▸ **Direction**:
Locate every line in the data below that contains the string "width", and copy each of those lines.

[Word and element location data]
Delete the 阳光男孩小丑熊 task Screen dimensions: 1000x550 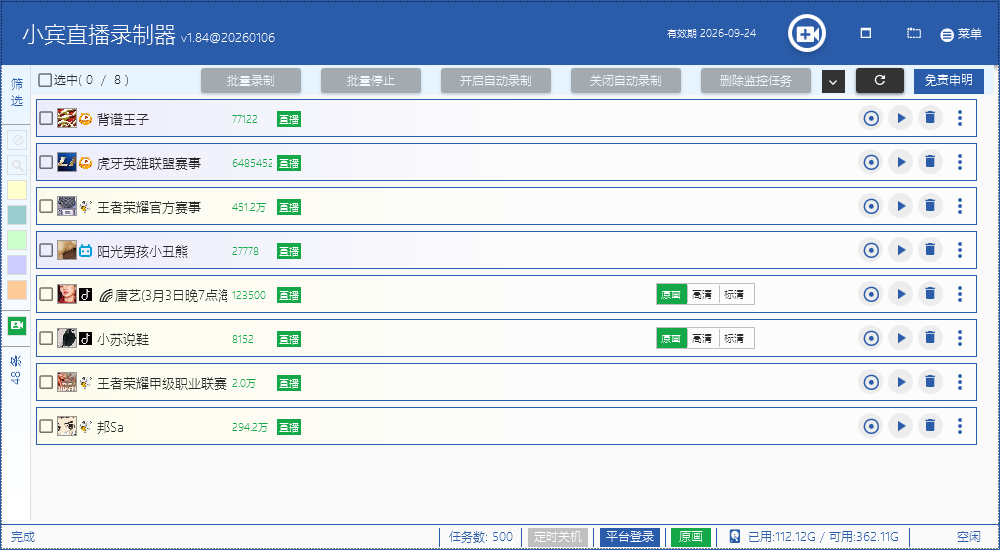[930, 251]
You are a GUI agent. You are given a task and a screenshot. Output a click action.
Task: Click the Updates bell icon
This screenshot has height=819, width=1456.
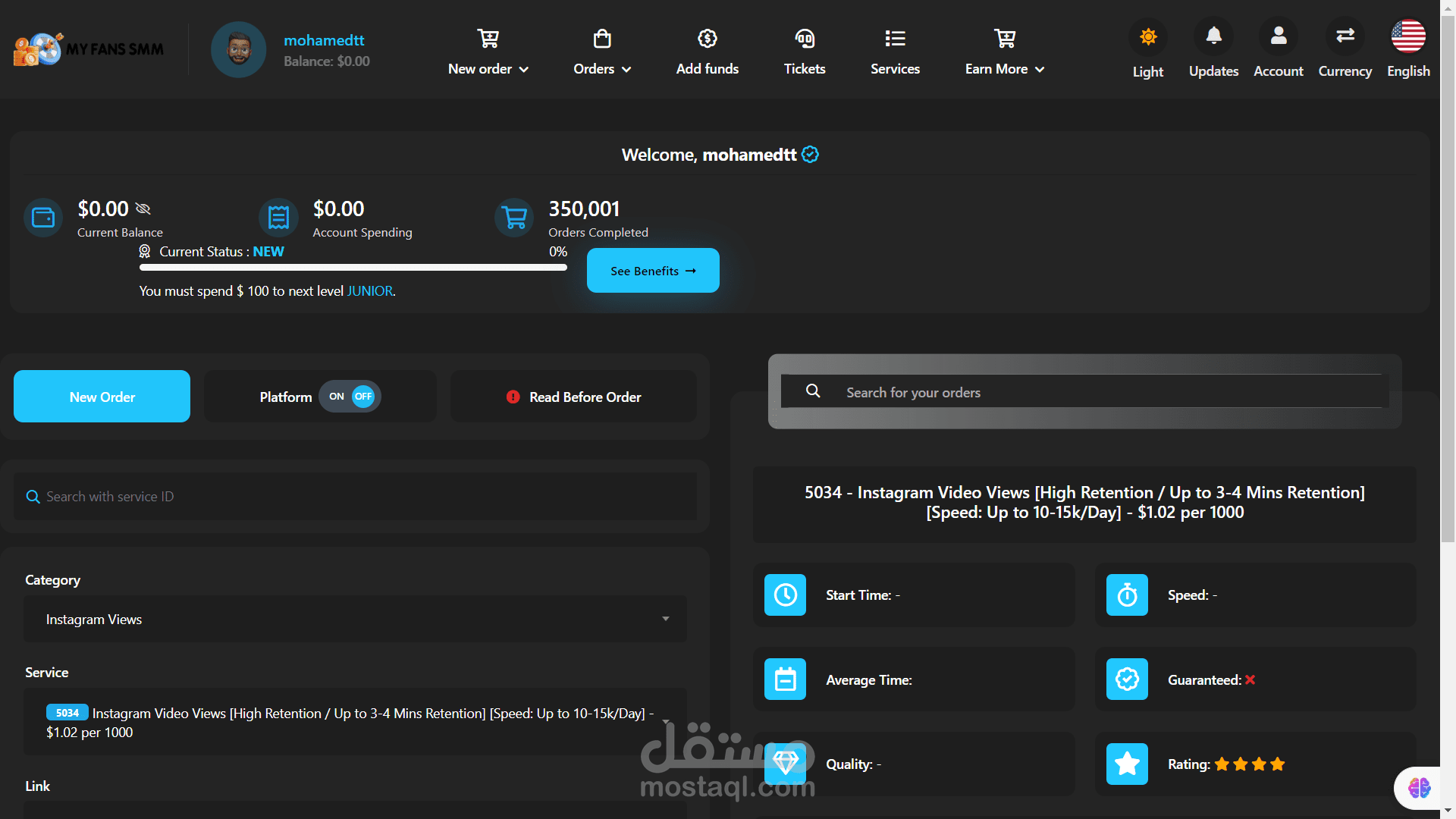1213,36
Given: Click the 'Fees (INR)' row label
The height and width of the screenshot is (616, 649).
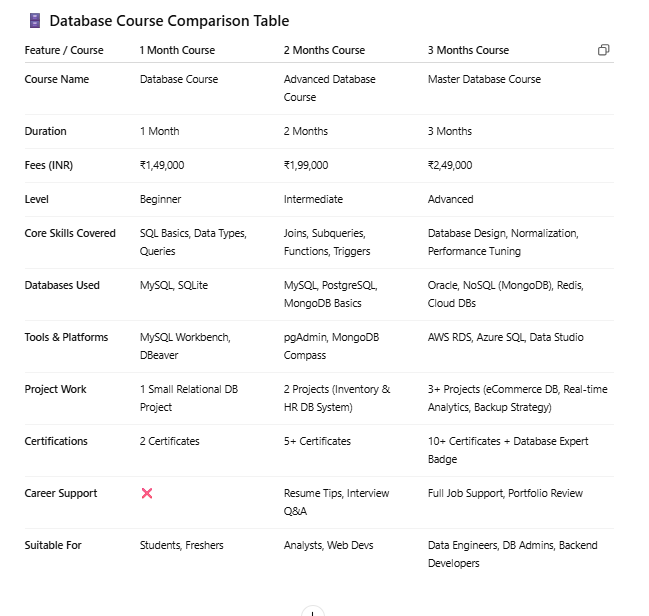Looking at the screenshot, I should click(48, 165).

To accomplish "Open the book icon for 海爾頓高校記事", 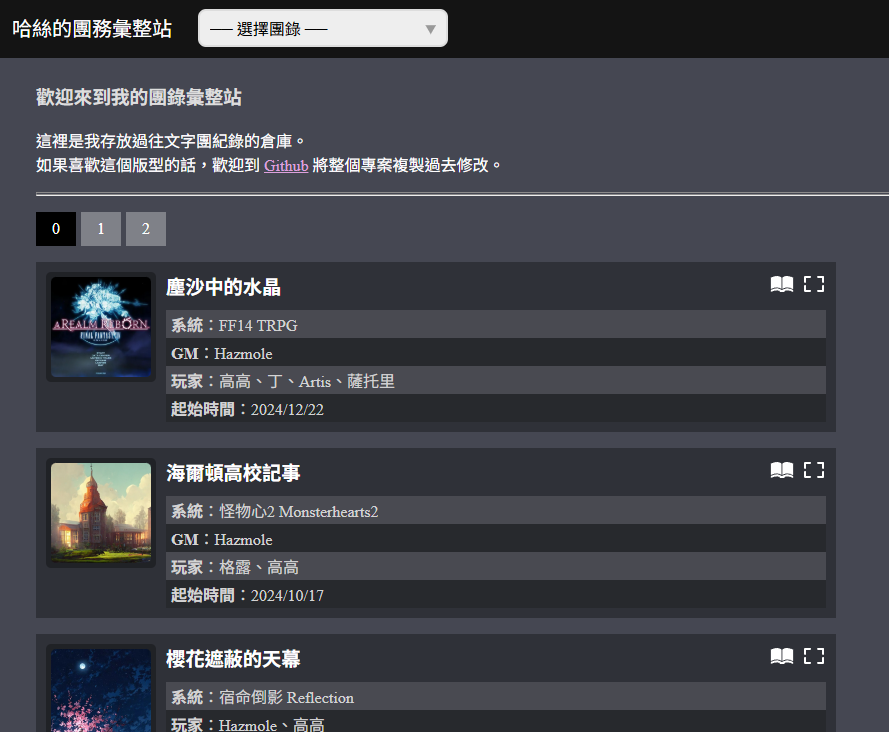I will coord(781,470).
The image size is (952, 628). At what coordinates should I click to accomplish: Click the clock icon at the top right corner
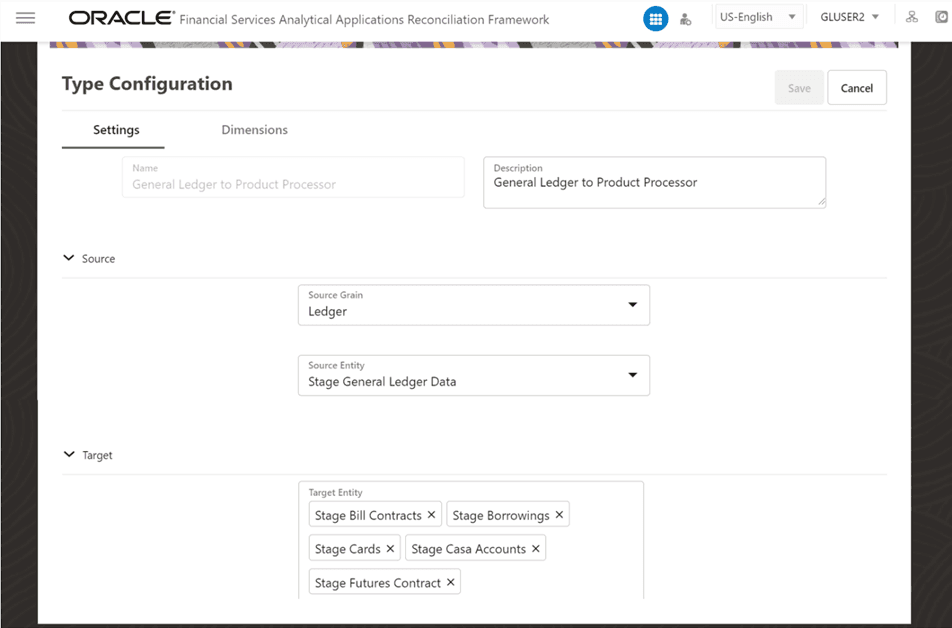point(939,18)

▸ **Answer for the task**:
This screenshot has height=819, width=1456.
The height and width of the screenshot is (616, 649).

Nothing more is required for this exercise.